▶ _TEXTO PARA LEITURA_:
•••••

Por Cristina Padiglione | Saiba mais
Cristina Padiglione, ou Padi, é paga para ver TV desde 1990, da Folha da Tarde ao Estadão, passando por Jornal da Tarde e Folha de S.Paulo

‘Um Lugar ao Sol’: de mocinho sem saída, Christian se tornou vilão sem competência

Cauã Reymond em 'Um Lugar ao Sol': acorda, menino! / Reprodução

A duas semanas do final de “Um Lugar ao Sol”, novela de Lícia Manzo que muito me encanta, já sabemos, e não é de hoje, que o mocinho Christian passou dos limites que justificavam seus pecados. Enquanto a farsa de fingir ser o irmão se mostrava questão de sobrevivência, aceitamos a fraude do gêmeo que se faz passar pelo outro, embora acreditemos seguramente que fugir para o interior de Minas com a namorada seria uma saída perfeitamente possível. E seguramente melhor, como vimos ao longo do folhetim, enquanto os cadáveres deixados por Renato evidenciavam crimes bem mais complexos.

O mocinho era um herói com seus dilemas e dualidades, ora parecendo alguém de natureza boa, ora tropeçando na ambição de conquistar um universo que se apresentava inviável a alguém esquecido em um abrigo de menores, por mais que ele merecesse o seu lugar ao sol.

A luta por manter a farsa foi fazendo dele um patife. Mais que um anti-herói, Christian/Renato passou a dizer a outros as frases escrotas que escutava quando estava do outro lado do balcão financeiro, o dos oprimidos. Tornou-se opressor.

Traiu amigos, chegou a planejar homicídio –ainda que o traste do Túlio (Daniel Dantas) nada valesse, vá lá. E atingiu o nível de vilão, um malvado que se diz de bem, corroborando um discurso que encontra tantos pares na vida real do Brasil atual.

O caso é que Christian não tem competência para ser vilão.

A essa altura, deixou-se enrolar um pouco mais por Stephanie (Renata Gaspar), pobre menina desorientada que, vemos agora, não é apenas uma vítima do ex-marido violento, mas também tropeça, ela mesma, em um caráter que não favorece as chances que a vida lhe dá.

Ao resolver chantageá-lo porque encontrou um vídeo gravado pela falecida Joy (Lara Tremouroux), a manicure endossa o atestado de incompetência dele para o mal. Por que o bonitão simplesmente não riu da situação e descartou o depoimento de Joy, alegando que ela era uma “doidinha” qualquer? Por que Chris não blefou, alegando que essa era uma cisma da moça que nem está mais aqui para se defender?

Stephanie não conhece Ravi (Juan Paiva) nem Lara (Andréia Horta) nem mais ninguém dessa turma. Não tem qualquer ligação com “seu” Renato. Seria mais fácil alimentar a carência dela com um romance clandestino, como acabou fazendo, do que mentir sobre Joy? Francamente, fica difícil dar um voto de confiança ao anti-herói da história.

•••••

▶ _DADOS FORNECIDOS_:

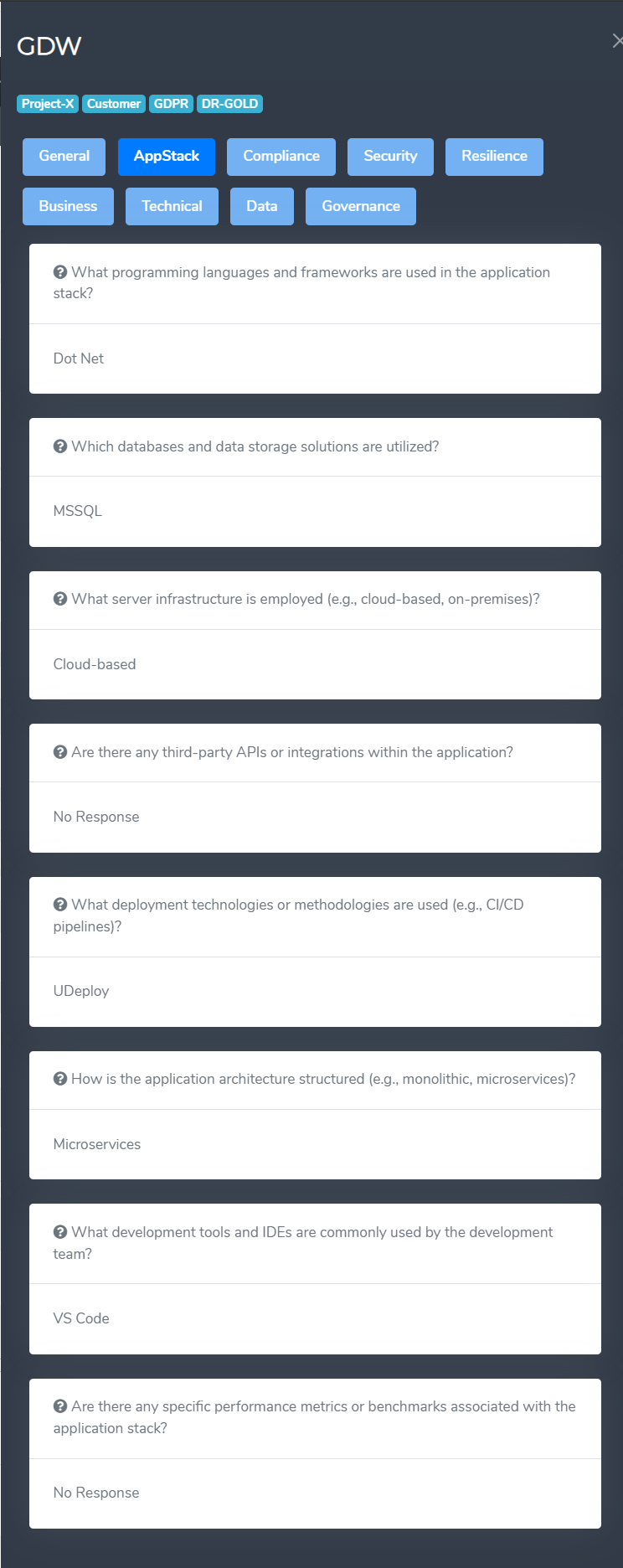Select the Security tab
The width and height of the screenshot is (623, 1568).
tap(390, 157)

•••••

No texto sobre a novela "Um Lugar ao Sol", que personagem resolve chantagear Christian e o que ela encontrou?

Stephanie, a manicure, encontrou um vídeo gravado pela falecida Joy.